Stated task — Rewrite every line in the stretch from the line containing "Image resolution: width=636" through the end of the rows, requests included, scaling each click coordinate in the answers by 1.8 and rounding to whole numbers with halves going up. Leave the pictures out of your answer.

Rows from a dataset —
--------------------
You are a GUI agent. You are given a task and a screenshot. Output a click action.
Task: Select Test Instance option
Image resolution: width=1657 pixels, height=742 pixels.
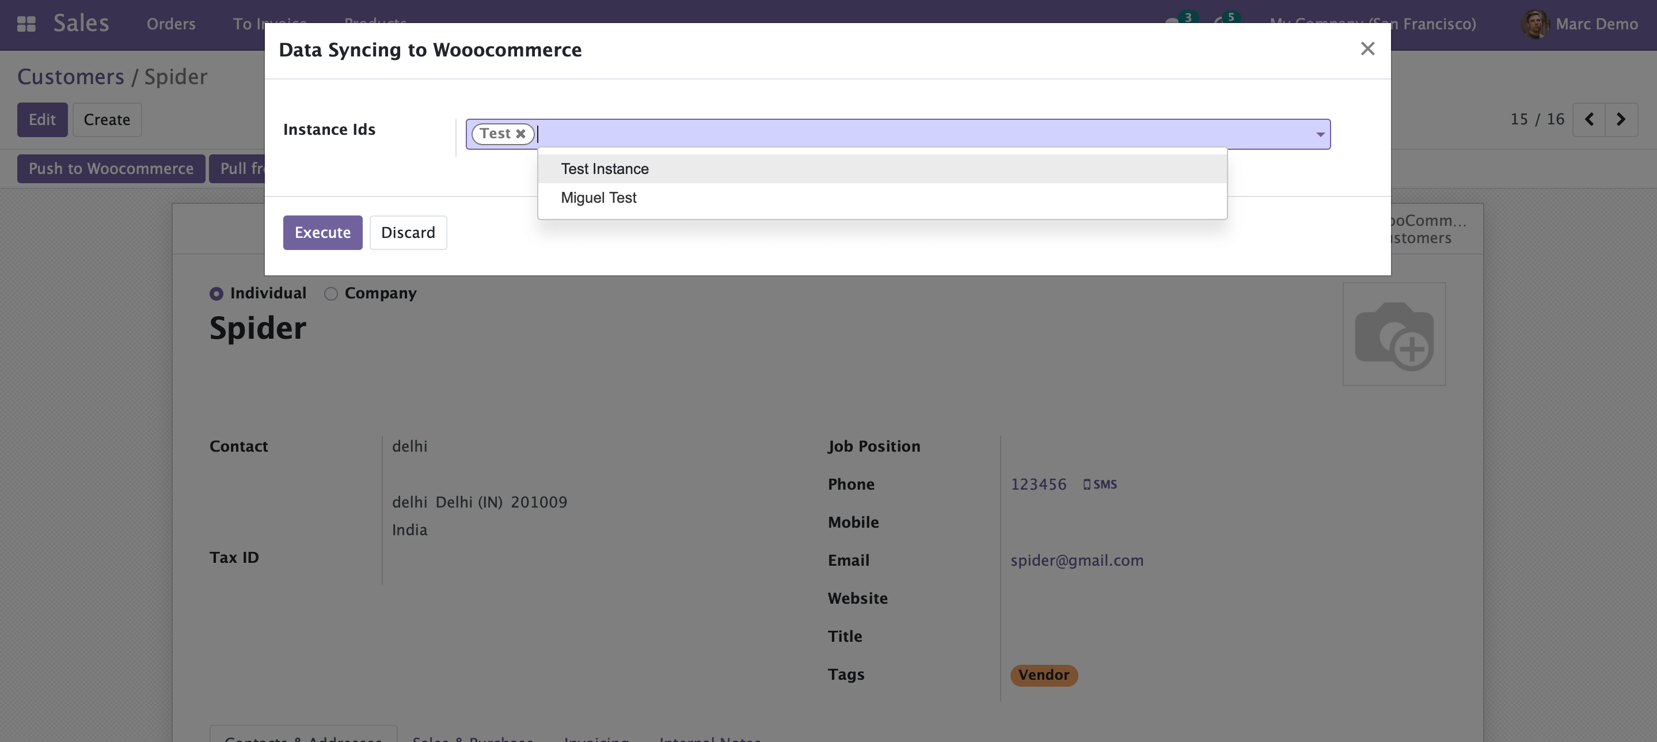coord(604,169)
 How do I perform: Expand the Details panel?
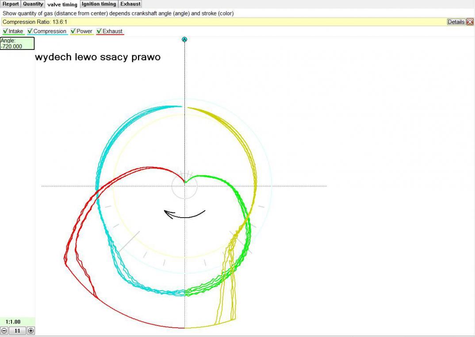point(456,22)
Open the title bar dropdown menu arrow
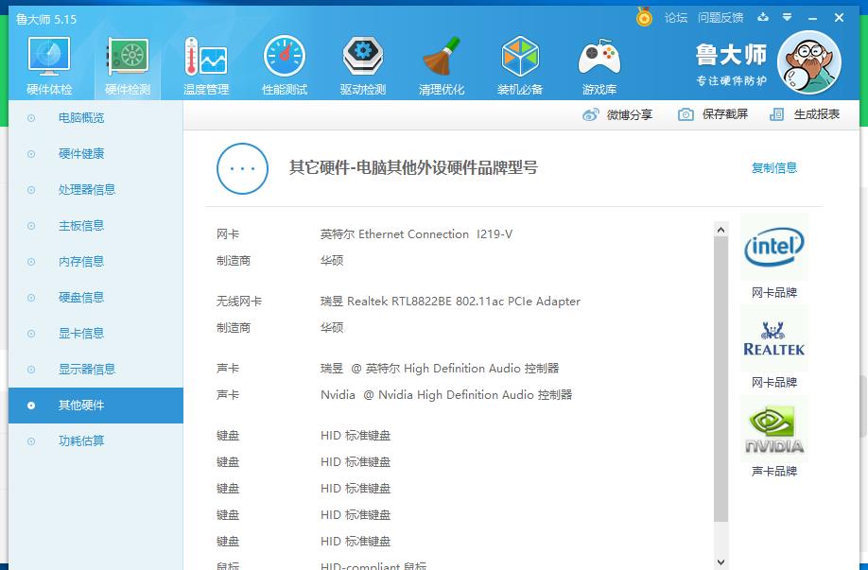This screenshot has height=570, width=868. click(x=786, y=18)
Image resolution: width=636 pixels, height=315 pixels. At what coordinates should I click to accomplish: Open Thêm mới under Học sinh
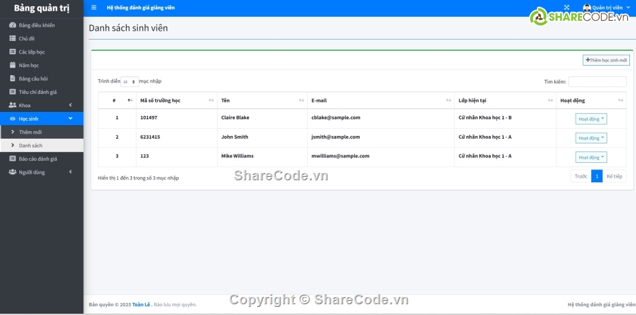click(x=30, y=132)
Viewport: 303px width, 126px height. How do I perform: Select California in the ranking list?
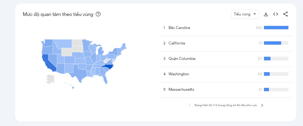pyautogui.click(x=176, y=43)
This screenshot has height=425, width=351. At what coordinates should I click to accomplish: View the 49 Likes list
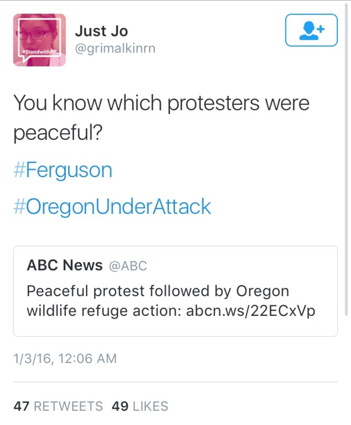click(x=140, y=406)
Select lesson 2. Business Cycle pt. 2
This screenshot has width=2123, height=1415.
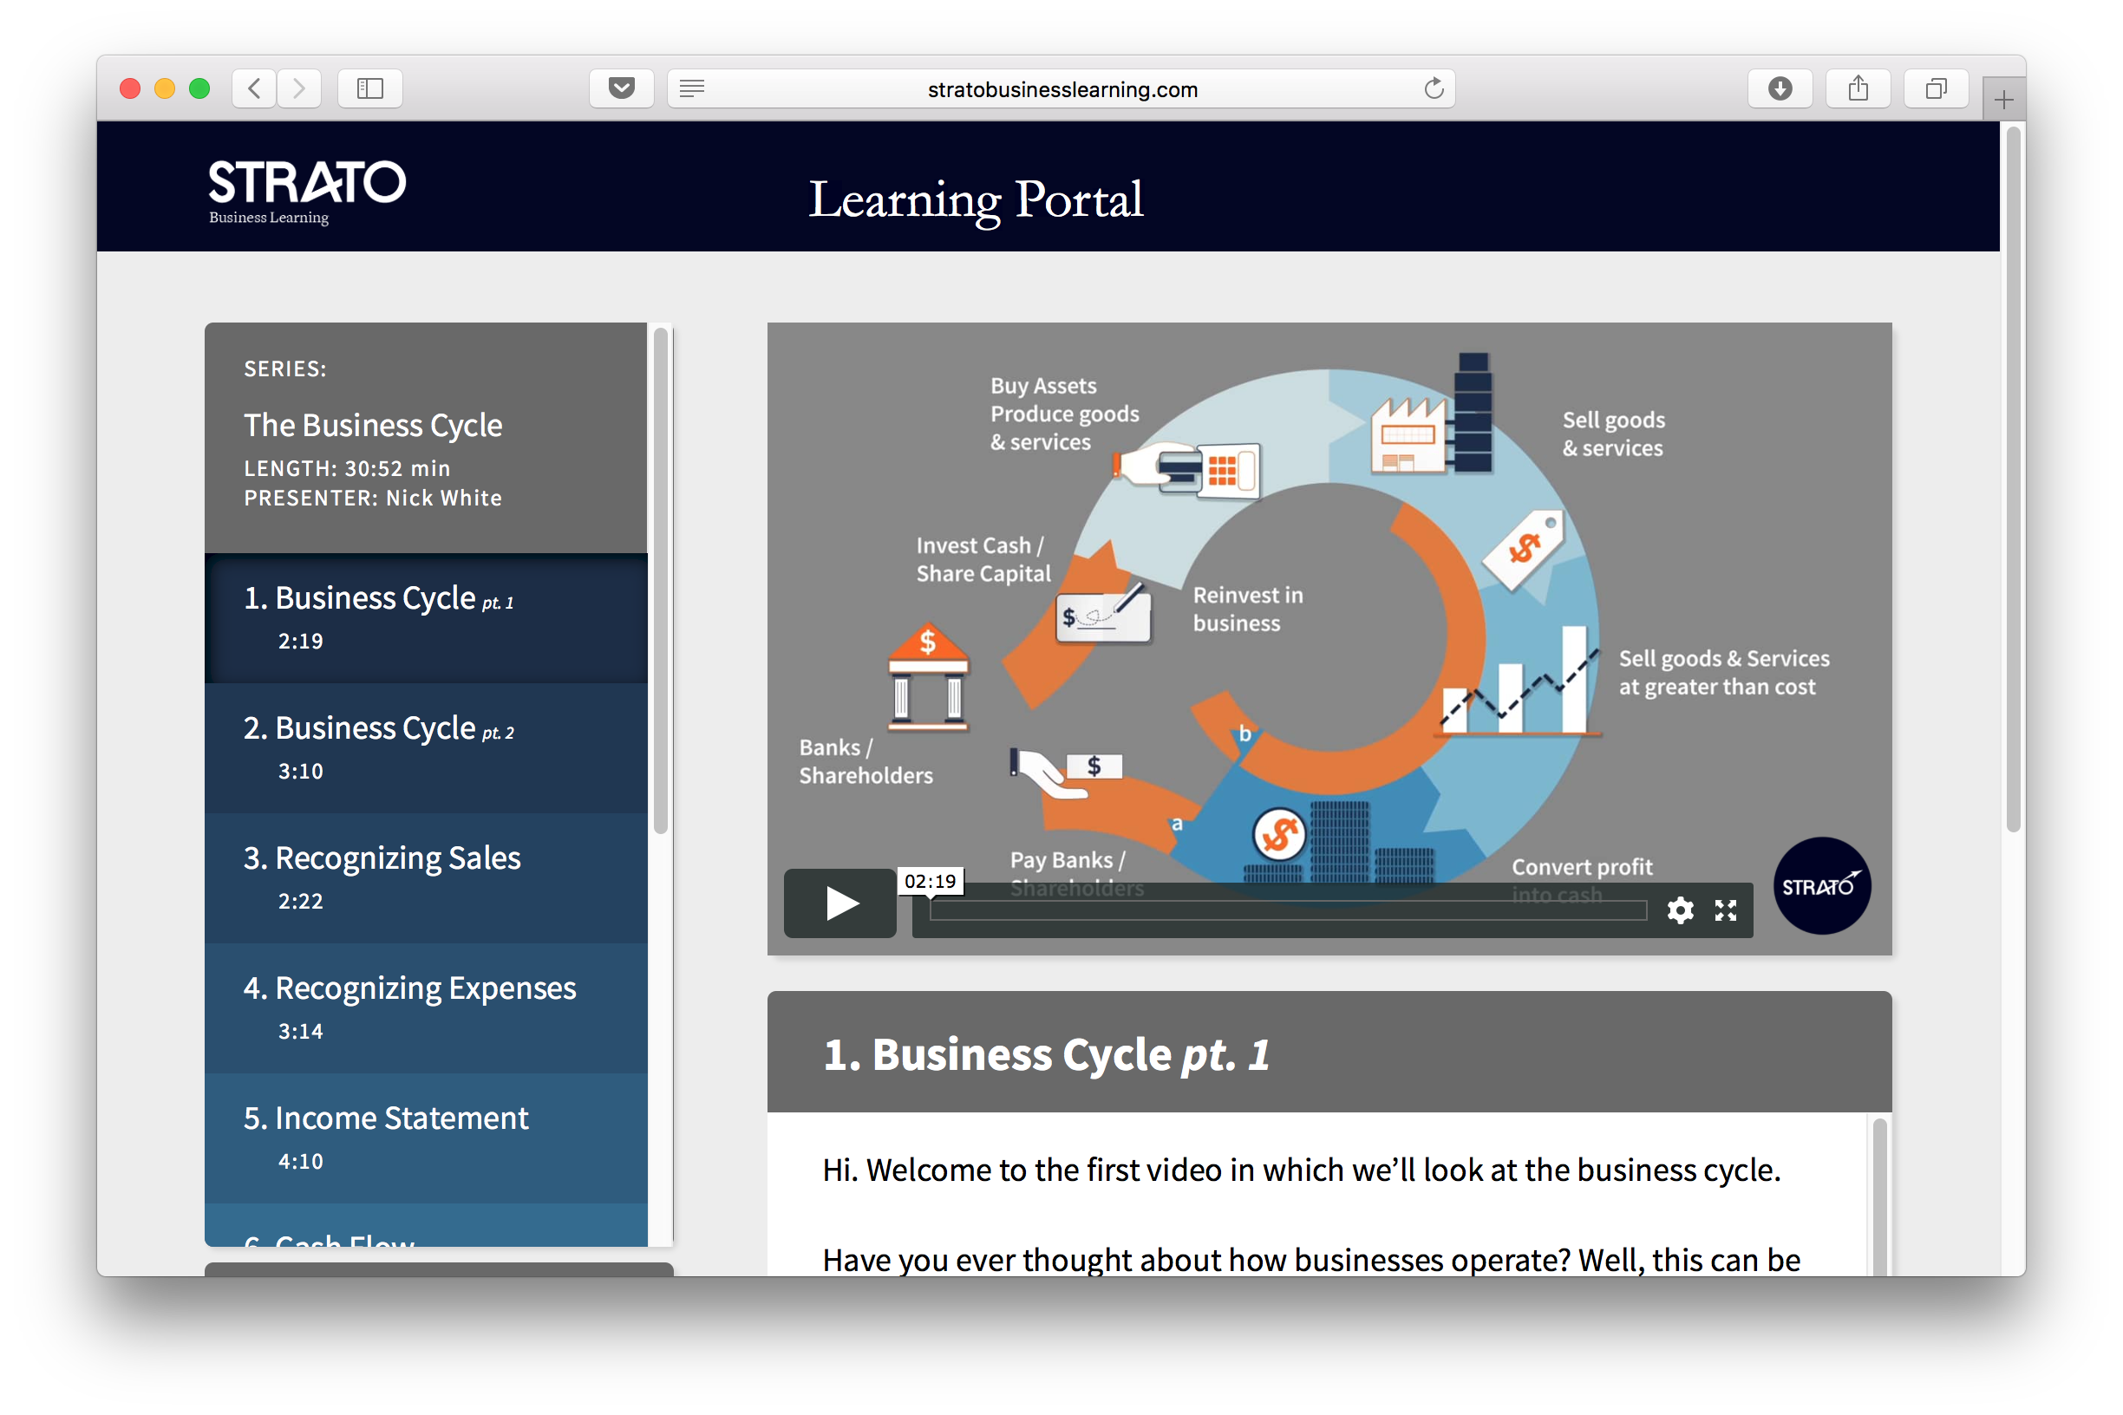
--------------------
Finished task —
Image resolution: width=636 pixels, height=315 pixels. At what coordinates should I click to accomplish: Open Thêm mới under Học sinh
click(x=54, y=238)
Viewport: 303px width, 126px height. How do I perform: Select California in the ranking list?
pyautogui.click(x=317, y=77)
This screenshot has height=425, width=351. At what coordinates should I click to accomplish: View the 49 Likes list
click(x=252, y=731)
Select lesson 2. Business Cycle pt. 2
This screenshot has width=2123, height=1415.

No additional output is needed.